Interaction of receptor-activity-modifying protein1 with tubulin

• Published in: Biochimica et biophysica acta Vol. 1770; no. 8; pp. 1145 - 1150
• Main Authors: Kunz, Thomas H., Mueller-Steiner, Sarah, Schwerdtfeger, Kerstin, Kleinert, Peter, Troxler, Heinz, Kelm, Jens M., Ittner, Lars M., Fischer, Jan A., Born, Walter
• Format: Journal Article
• Language: English
• Published: Netherlands Elsevier B.V 01.08.2007
• Subjects: Antigens, Viral, Tumor - physiology; Axons - metabolism; Calcitonin gene-related peptide; Calcitonin receptor-like receptor; Cell Line, Transformed; Cell Line, Tumor; Cell Transformation, Viral; Cloning, Molecular; Escherichia coli - genetics; Glutathione Transferase - metabolism; Humans; Intracellular Signaling Peptides and Proteins - chemistry; Intracellular Signaling Peptides and Proteins - genetics; Intracellular Signaling Peptides and Proteins - metabolism; Matrix-assisted laser desorption ionization time-of-flight mass spectrometry (MALDI-TOF-MS); Membrane Proteins - chemistry; Membrane Proteins - genetics; Membrane Proteins - metabolism; Microscopy, Confocal; Neuroblastoma - pathology; Neurons - metabolism; Precipitin Tests; Protein interaction; Protein Structure, Tertiary; Proteins - metabolism; Receptor Activity-Modifying Protein 1; Receptor Activity-Modifying Proteins; Receptor-activity-modifying protein; Recombinant Fusion Proteins - metabolism; Simian virus 40 - physiology; Spectrometry, Mass, Matrix-Assisted Laser Desorption-Ionization; Tubulin - chemistry; Tubulin - metabolism; Two-Hybrid System Techniques; β-tubulin; CTR; MALDI-TOF-MS; SDS; DTT; Receptor-activity-modifying protein; CLR; GST; PAGE; AM; β-tubulin; Calcitonin gene-related peptide; DMEM; RAMP; Protein interaction; CGRP; Calcitonin receptor-like receptor; Matrix-assisted laser desorption ionization time-of-flight mass spectrometry (MALDI-TOF-MS)
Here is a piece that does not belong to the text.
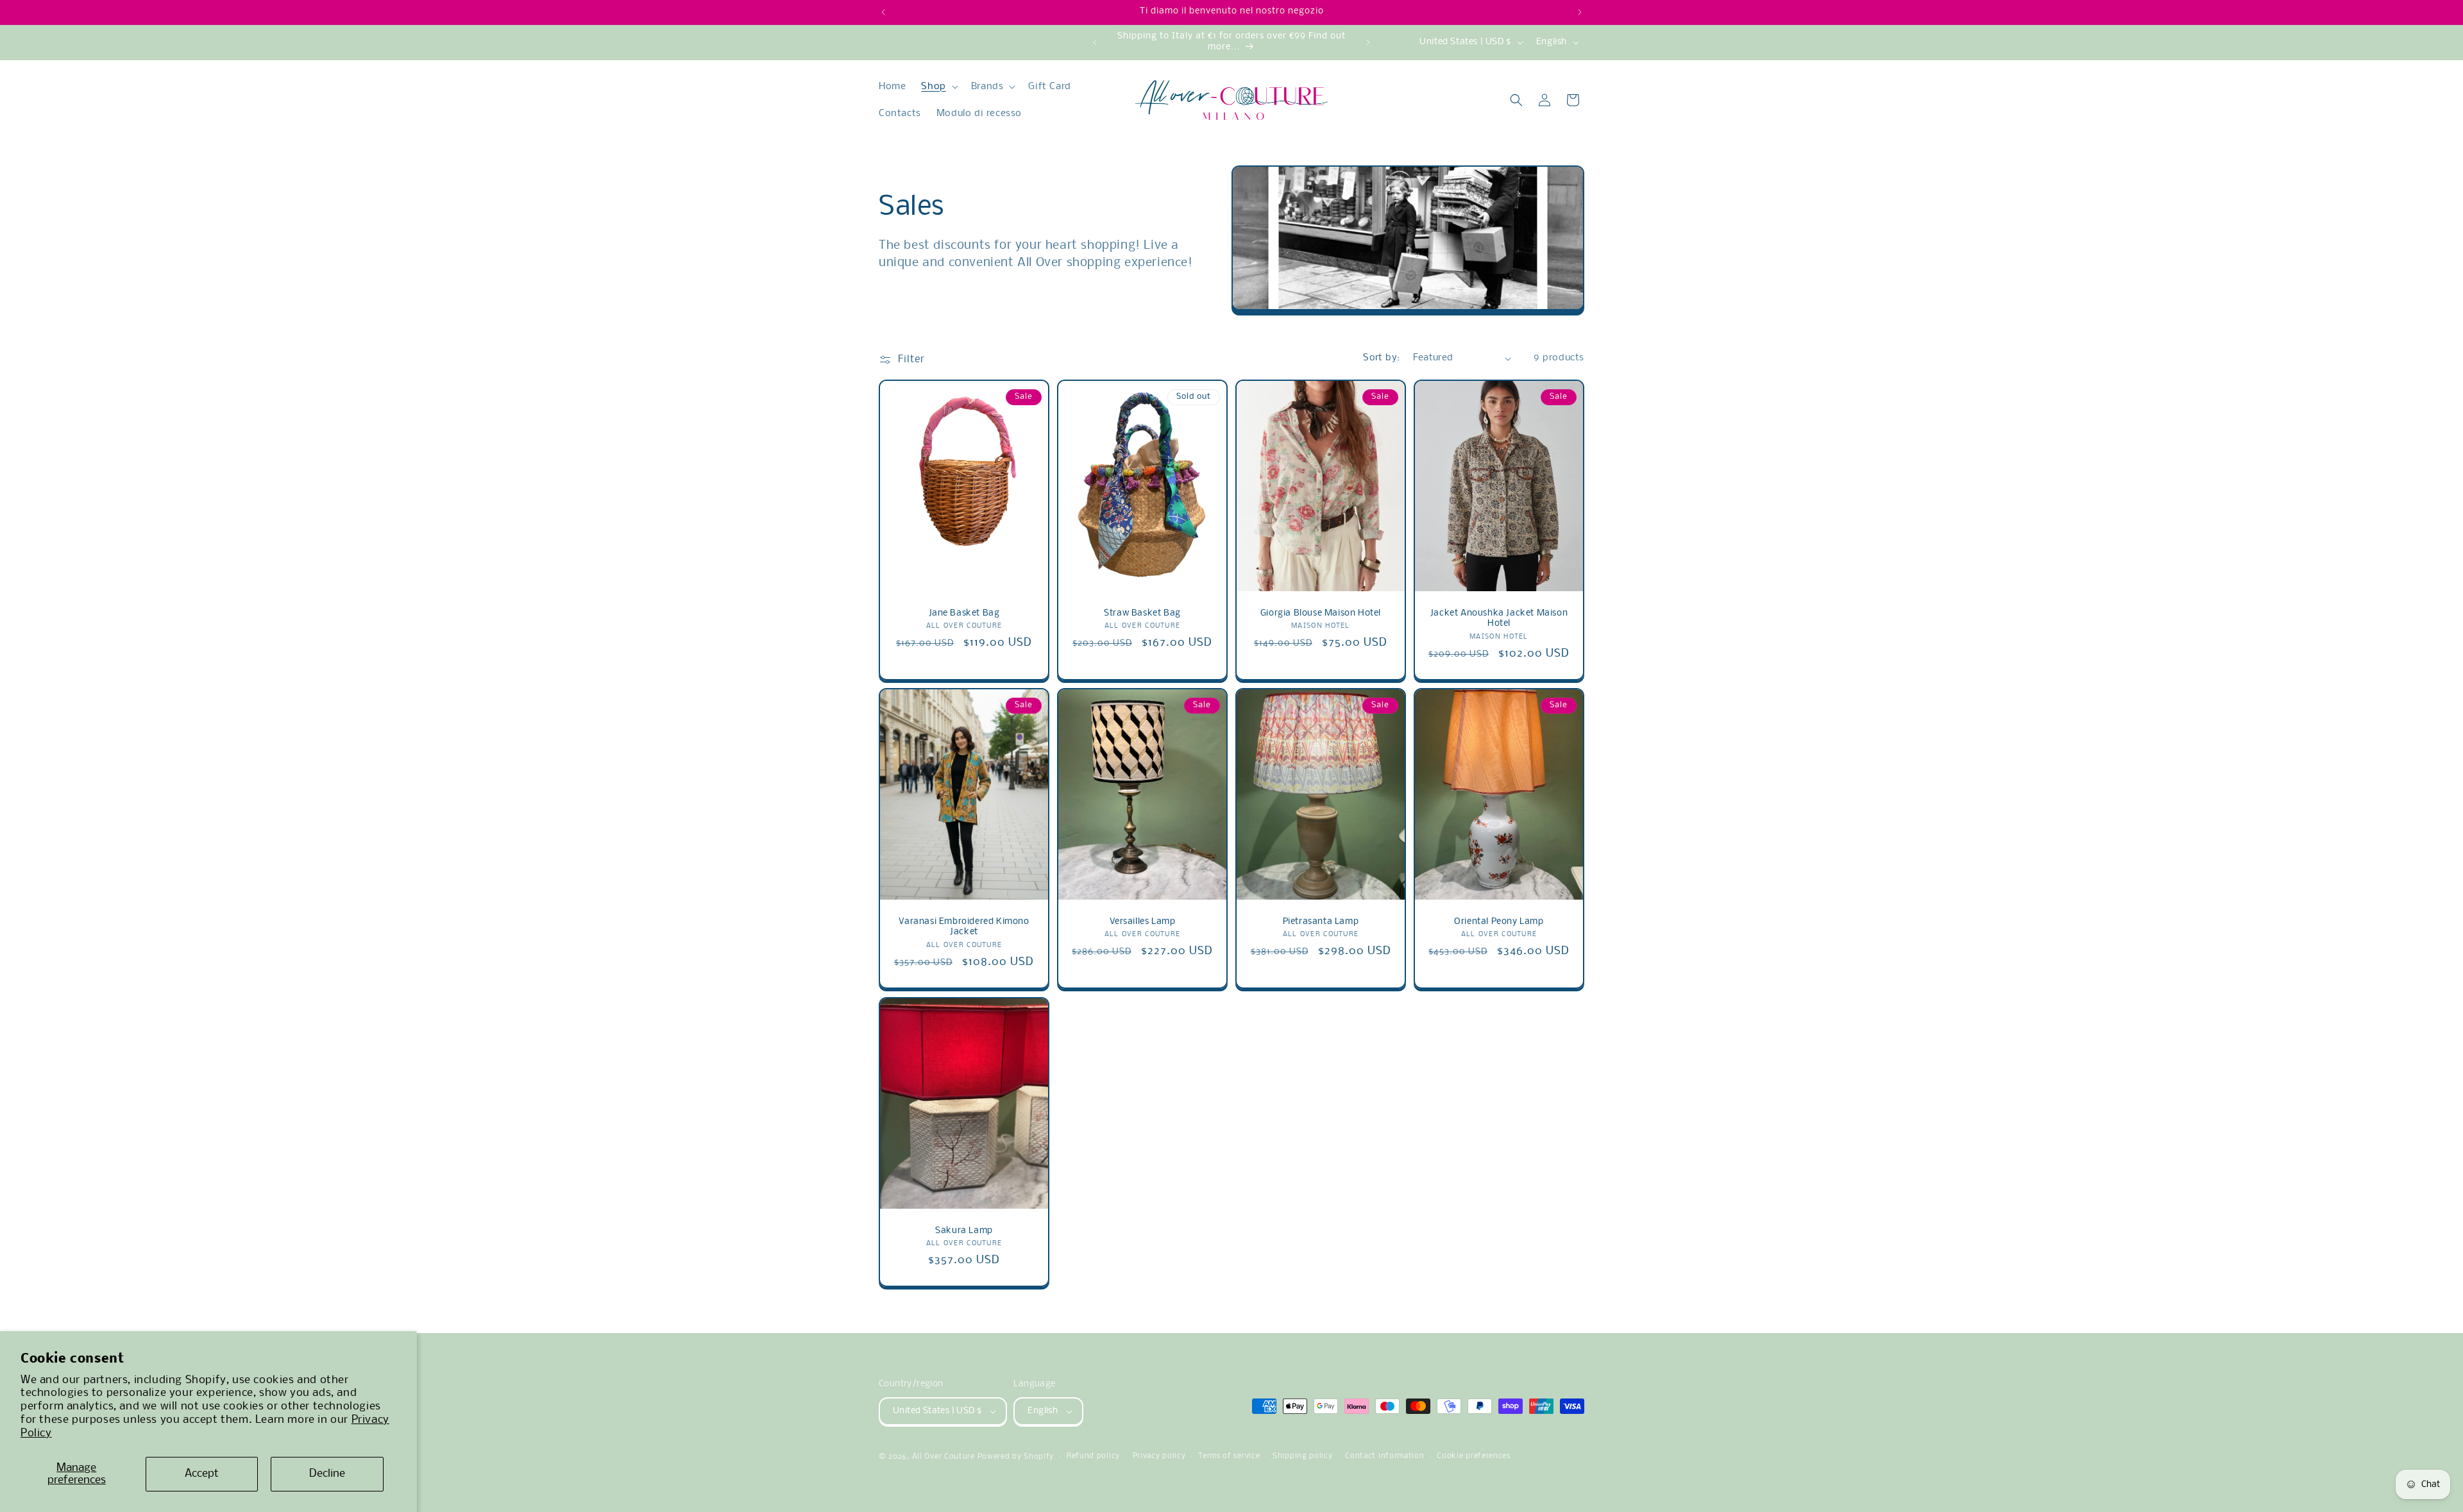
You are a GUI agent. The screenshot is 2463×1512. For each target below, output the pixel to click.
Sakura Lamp (964, 1230)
• ISSN: 0304-4165; 0006-3002; 1872-8006
• DOI: 10.1016/j.bbagen.2007.04.002

Receptor-activity-modifying protein (RAMP) 1 is an accessory protein of the G protein-coupled calcitonin receptor-like receptor (CLR). The CLR/RAMP1 heterodimer defines a receptor for the potent vasodilatory calcitonin gene-related peptide. A wider tissue distribution of RAMP1, as compared to that of the CLR, is consistent with additional biological functions. Here, glutathione S-transferase (GST) pull-down, coimmunoprecipitation and yeast two-hybrid experiments identified β-tubulin as a novel RAMP1-interacting protein. GST pull-down experiments indicated interactions between the N- and C-terminal domains of RAMP1 and β-tubulin. Yeast two-hybrid experiments confirmed the interaction between the N-terminal region of RAMP1 and β-tubulin. Interestingly, α-tubulin was co-extracted with β-tubulin in pull-down experiments and immunoprecipitation of RAMP1 coprecipitated α- and β-tubulin. Confocal microscopy indicated colocalization of RAMP1 and tubulin predominantly in axon-like processes of neuronal differentiated human SH-SY5Y neuroblastoma cells. In conclusion, the findings point to biological roles of RAMP1 beyond its established interaction with G protein-coupled receptors.